Items:
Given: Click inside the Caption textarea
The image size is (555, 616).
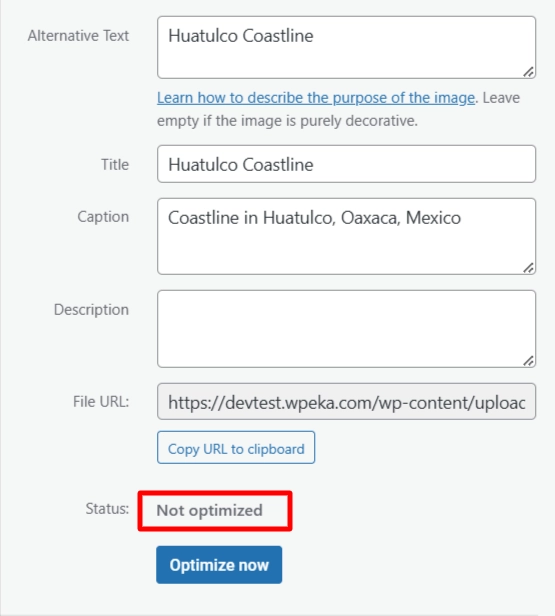Looking at the screenshot, I should pyautogui.click(x=346, y=236).
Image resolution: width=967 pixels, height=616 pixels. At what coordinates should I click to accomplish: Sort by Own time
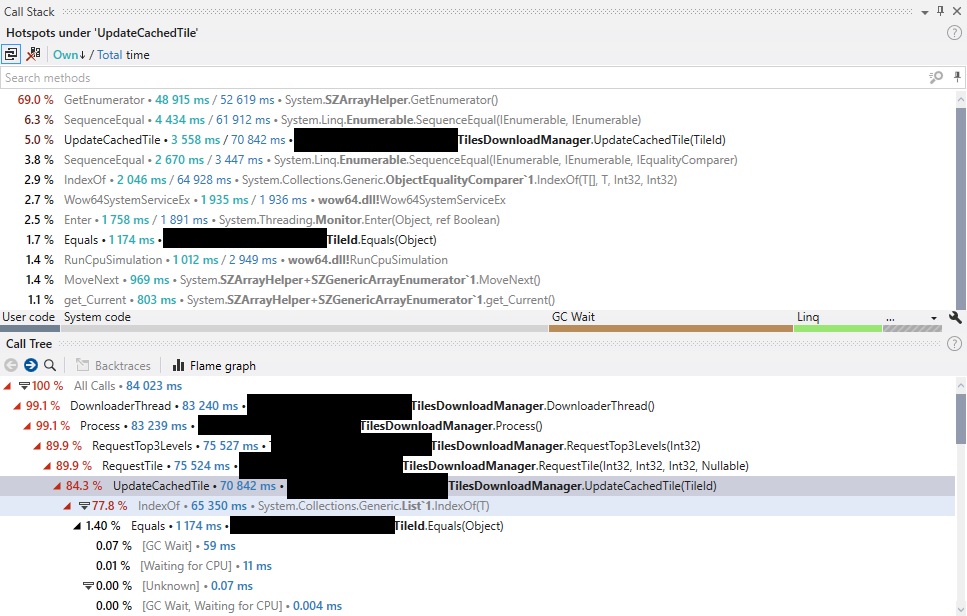click(x=70, y=54)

Exercise aim: Put the records from the line with "Image resolution: width=967" through the end of the records into a Markdown table with the columns Row and Line, numbering each line and skipping blank ones. Leave the pictures out.

Solved exercise:
| Row | Line |
|---|---|
| 1 | Image resolution: width=967 pixels, height=616 pixels. At what coordinates should I click to accomplish: Sort by Own time |
| 2 | click(x=70, y=54) |